The Real Deal New York

Here’s a look at 4 reimagined sidewalk sheds: VIDEO

NY Building Congress seeking to replace "unsightly" scaffolding across city

December 23, 2015 11:51AM
By Alistair Gardiner

If you think sidewalk sheds are becoming more ubiquitous, you’re not wrong.

In the past 12 months alone, a total of 7,446 permits for sidewalk sheds were filed for more than 7,000 buildings across the city.

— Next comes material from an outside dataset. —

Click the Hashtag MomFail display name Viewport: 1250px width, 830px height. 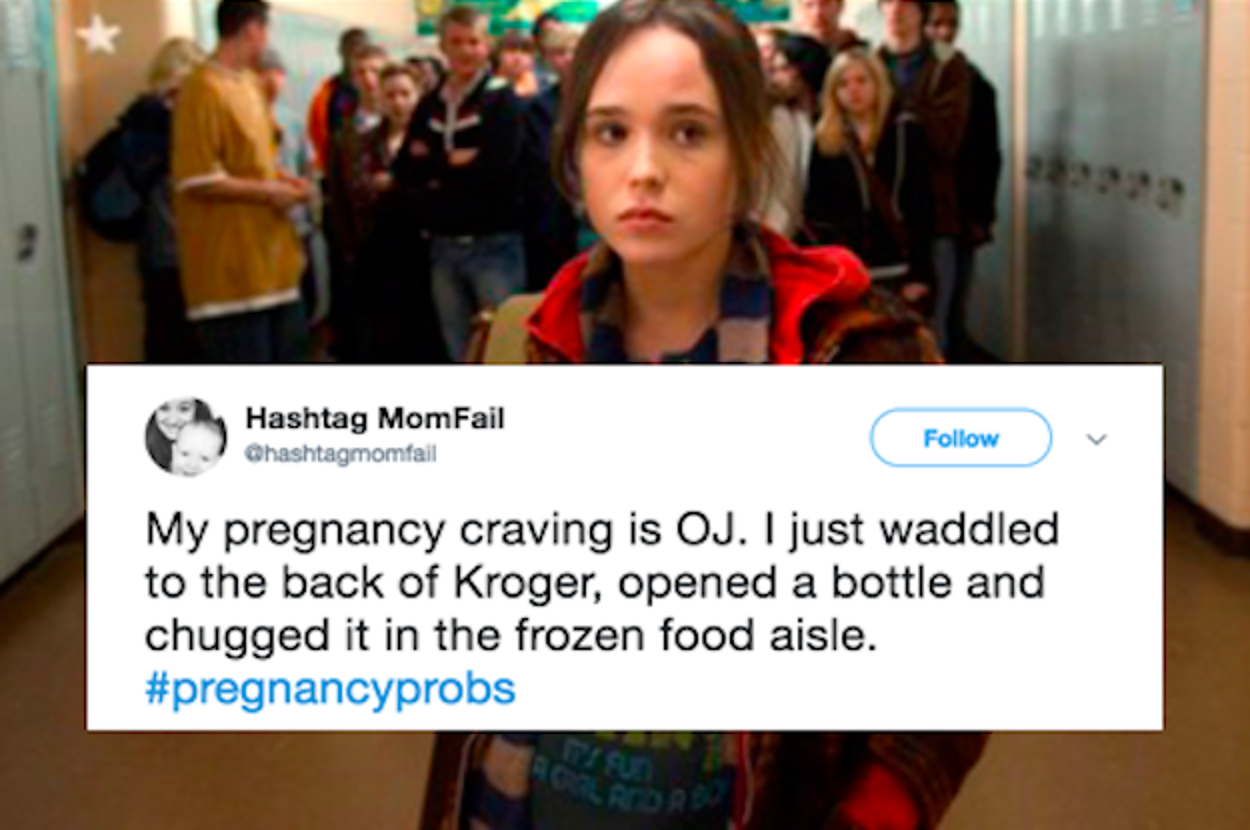click(x=375, y=418)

In response, the New York Building Congress launched a competition in June seeking cost-effective designs that could replace unsightly scaffolding.

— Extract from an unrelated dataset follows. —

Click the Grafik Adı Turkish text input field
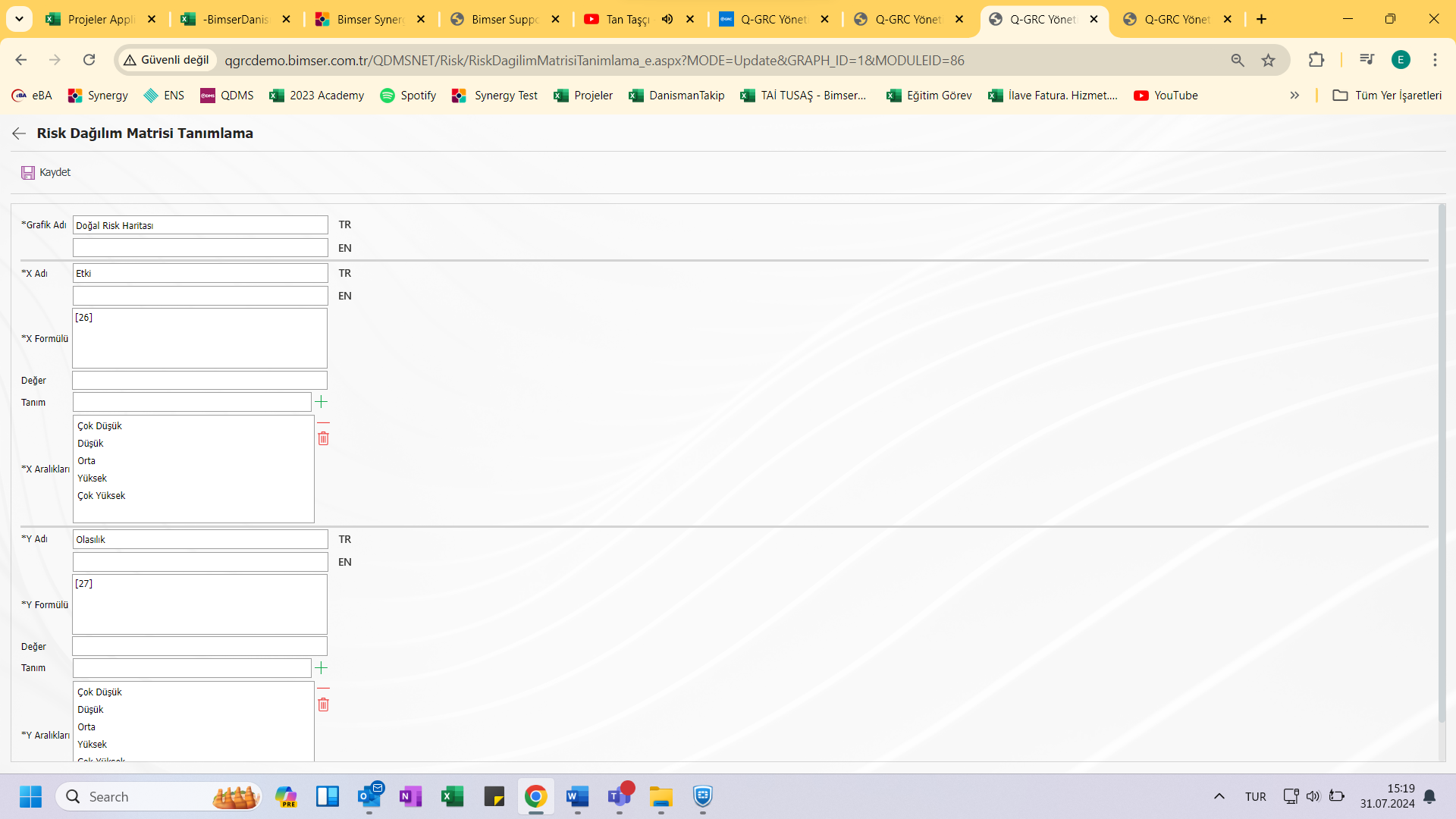The height and width of the screenshot is (819, 1456). 200,224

Last week, the industry group announced four winners, whose designs were a far-cry from the heaps of wood and metal that now hover over more than 200 miles of sidewalk space in New York City.


The “UrbanArbor” design

“The Design Review Committee of fourteen leading industry executives ultimately settled on the four [designs] that best exemplified the goals of the competition of offering practical, cost-effective off-the-shelf designs that are far more attractive than standard sheds,” said Frank Sciame, who heads up an eponymous construction firm and chaired the competition’s committee.

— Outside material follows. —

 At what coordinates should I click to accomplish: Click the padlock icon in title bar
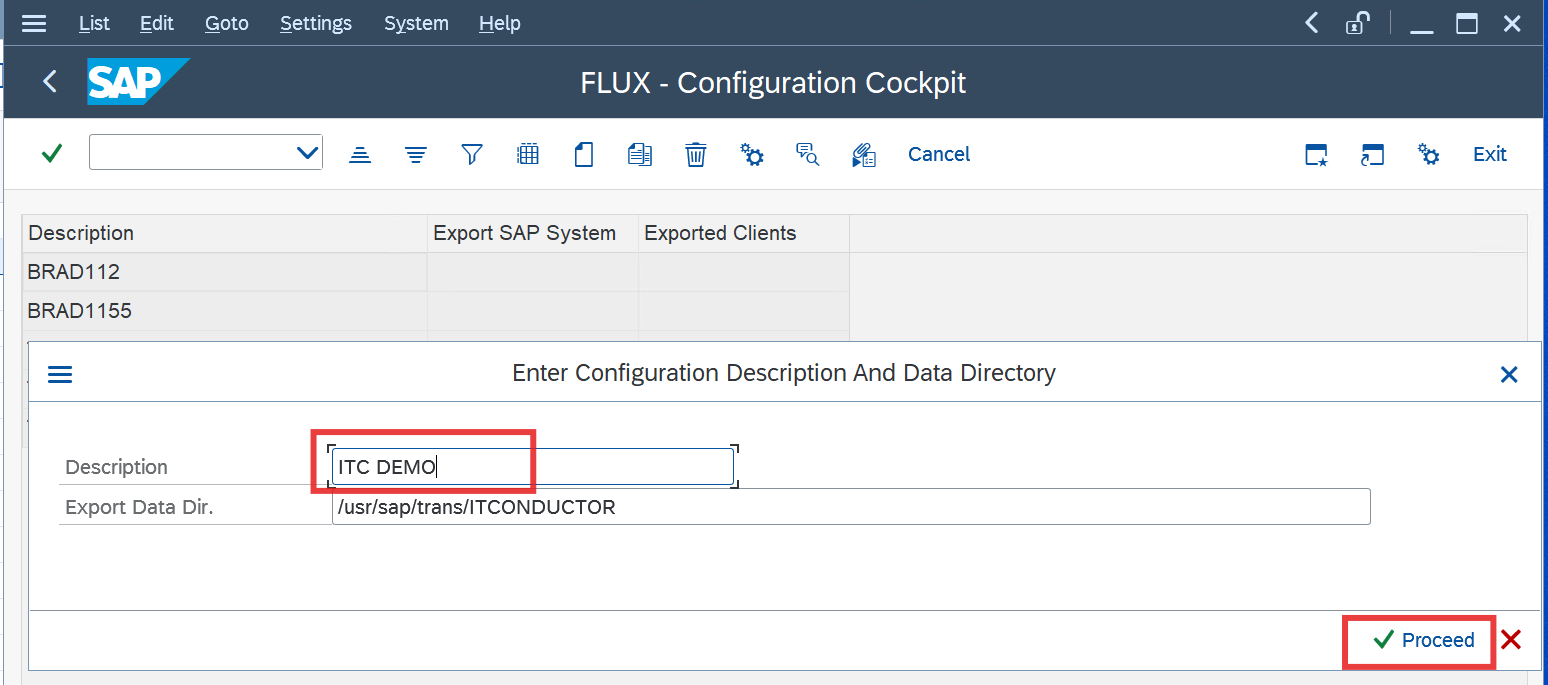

“UrbanArbor” has autumnally-colored beams, which resemble a tree-lined street. Translucent polycarbonate parapets let in more natural light, and solar-powered LED bulbs illuminate the sidewalk at night. The ceiling of the “ScaffoldWing” design is also semitransparent, and angled for effective rainwater drainage.

The “Side+Ways+Shed” positions support beams wrapped in fabric against the building’s walls, granting more room on the sidewalk. The “G-Shed,” too, has LED lighting and, unlike the others, boosts higher shed roofs to allow greater visibility for storefronts. The design shows “modular posts,” replacing complicated bracing systems in favor of a more seamless adaptation.

Whether or not developers are willing to fork out extra cash to use them remains up for debate. A revamped design called “Urban Umbrella” gained some steam back in 2010, but was never adopted by construction companies due to its $150-per-linear-foot price tag.